When shopping for a property, finding the ideal real estate listing is only half the battle. Once you settle on your dream home, you have to successfully navigate all the legal paperwork and financial requirements associated with buying real estate. One of the most frequently misunderstood parts is the mortgage closing process. This part of the transaction is all about finalizing your agreement with the sellers and your mortgage lender. Being able to understand closing will help to make the property buying process simple and stress free.
The Closing Timeline
The countdown to closing starts once the seller accepts your offer and you sign a sales and purchase contract for the property. Once this is over, it takes anywhere between four to eight weeks to sort out all the paperwork and schedule the closing. On the day of the closing, how long you spend closing will depend on whether or not you and the seller are in agreement and fully understand all the documents involved. Some people are done in about an hour while others may need several hours.
Where Is the Closing Location?
Before getting deeper into the details of closing, it is helpful to get an idea of where the closing actually takes place. The actual location will depend on what sort of transaction you are taking part in. If you are one of the lucky few people who can pay the full cost of a house without taking out a loan, you can pick just about anywhere for your closing. Many people in this situation like meeting in the office of their or the seller’s attorney.
In the more common situation where your closing involves finalizing a loan, the most common place for the closing is the office of either the lender or the escrow agent who is helping to guide the transaction. Some people also do their closing at the office of a title agent, at home, or even inside the property, they are purchasing.
How Many People Go to the Closing?
The answer to this question is partially a matter of preference. Either you or the seller may choose to attend and bring family members, friends, or partners along for support and companionship. However, the only people that really need to be there beside you are those sorting out all the complex matters of the closing. This can include attorneys and real estate professionals representing both you and the seller, along with representatives for the seller and any lending agencies involved. You will also have a notary to witness the closing and a closing agent who is often from the title company.
Important Documents You Need to Bring to a Closing
You can expect your agent, attorney, and lender to bring many important documents for you to sign. However, there are also a few things you personally need to bring with you. Be sure you have photo identification with you to confirm your identity. You may also need documents like a proof of homeowners insurance and a cashier’s or certified check. Your agent should tell you what sort of check is preferred and help you fill it out properly. Consider bringing along your final sales and purchase contract to make sure the closing goes according to the initial contract.
The Costs Associated With Closing
At your closing, there are all sorts of fees and payments you should expect to make. You will need to pay your down payment or any other initial payments, and you will typically need to pay closing costs as well. These costs will be given to you in an itemized list by your lender a few days before closing. You can make a wire transfer to pay them, but this has to be done in advance to let it finalize by closing. Another option for payment may be a check.
What You Can Expect During the Closing
During closing, you will sit down with everyone else and review and sign many types of documents. Every closing varies a little, but there are three documents you complete during every first mortgage. You sign a deed of trust that is essentially you agreeing to use the property as the lien for the loan. There will also be a promissory note you sign that is you agreeing to make payments to the lender on an agreed-upon schedule. Finally, you will also review the closing disclosure that discusses all charges associated with the closing.

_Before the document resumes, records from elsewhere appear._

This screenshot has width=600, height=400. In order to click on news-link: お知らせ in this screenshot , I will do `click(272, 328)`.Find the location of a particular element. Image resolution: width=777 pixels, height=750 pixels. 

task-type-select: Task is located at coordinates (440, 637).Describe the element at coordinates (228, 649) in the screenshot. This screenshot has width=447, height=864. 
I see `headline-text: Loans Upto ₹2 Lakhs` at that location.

In addition to signing documents, closing is also about ensuring that you have met all requirements for taking possession of the house. You may need to show the lender that you have homeowners insurance and have passed inspections on the house. You will also need to go ahead and transfer funds to the seller or lender if you have not already done so.

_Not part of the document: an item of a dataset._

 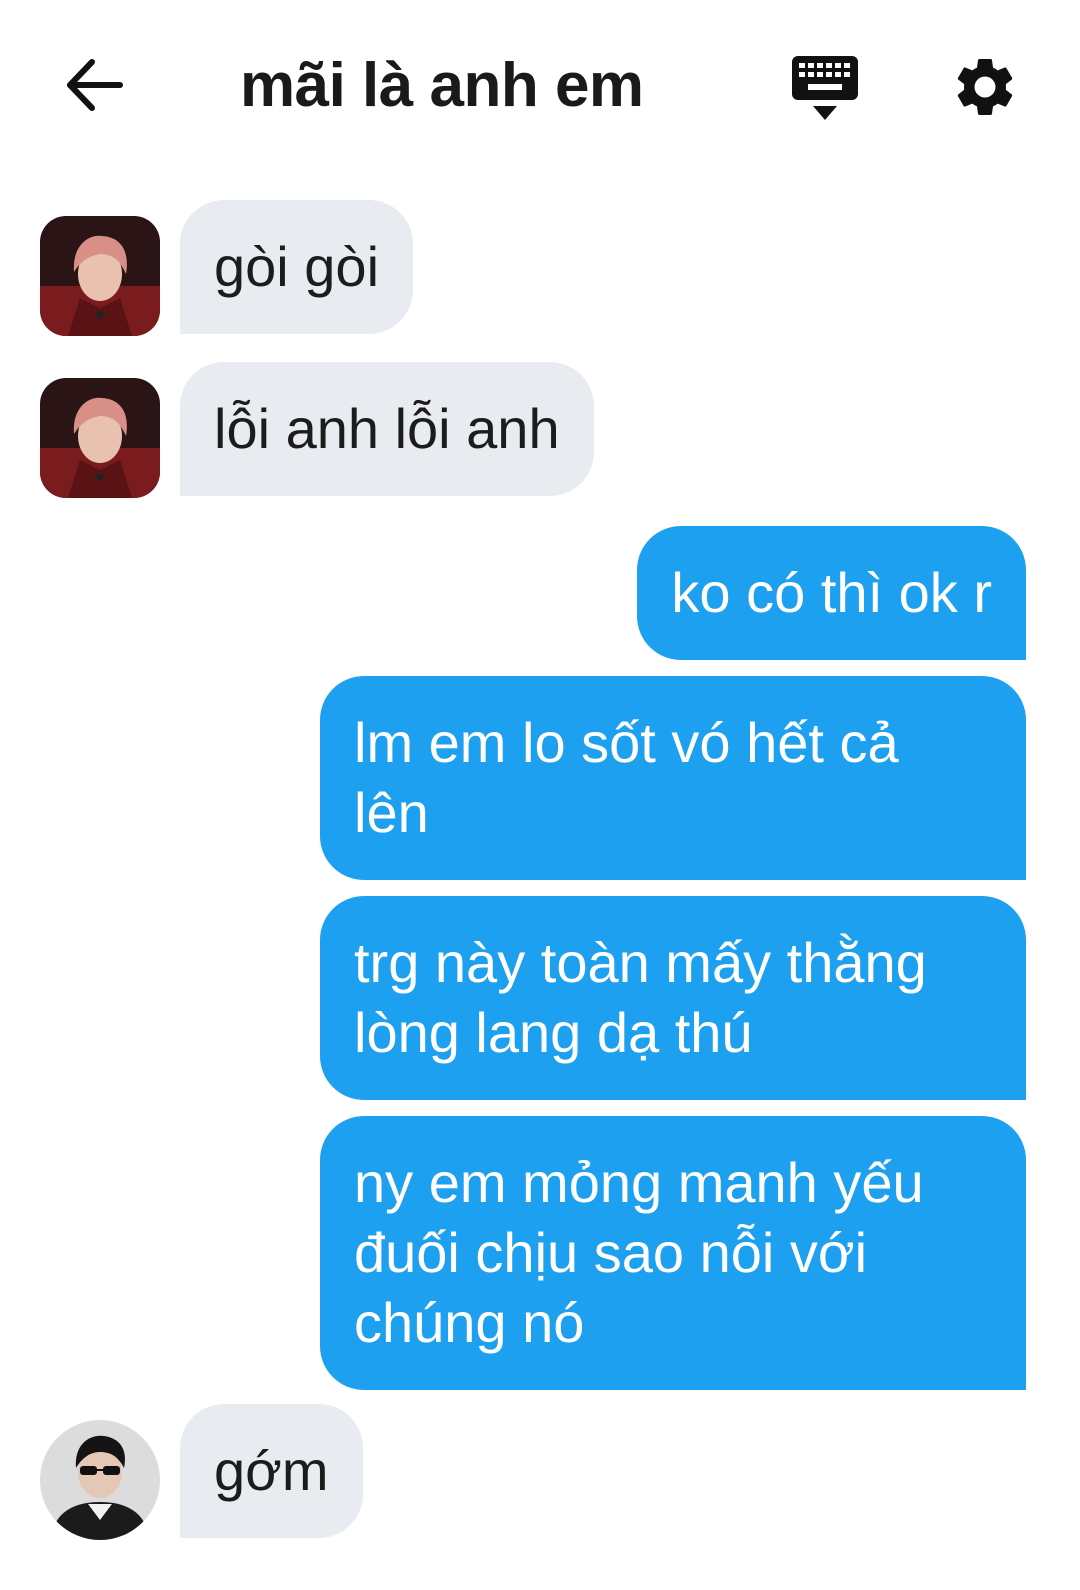 I want to click on sunglasses-avatar, so click(x=100, y=1480).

What Happens After the Closing?
After you have finished up all the steps of closing, you are officially the owner of the real estate. Depending on your agreement, you may get the keys and take possession of the property immediately, or you might wait for a little for the seller to vacate. In some cases, you may need to remember to deal with certain post-closing agreements, like reimbursing someone for property tax or getting certain repairs done. You no longer have to worry about the sale falling through because the property is now truly yours, and you can begin your plans for transforming the house into your home.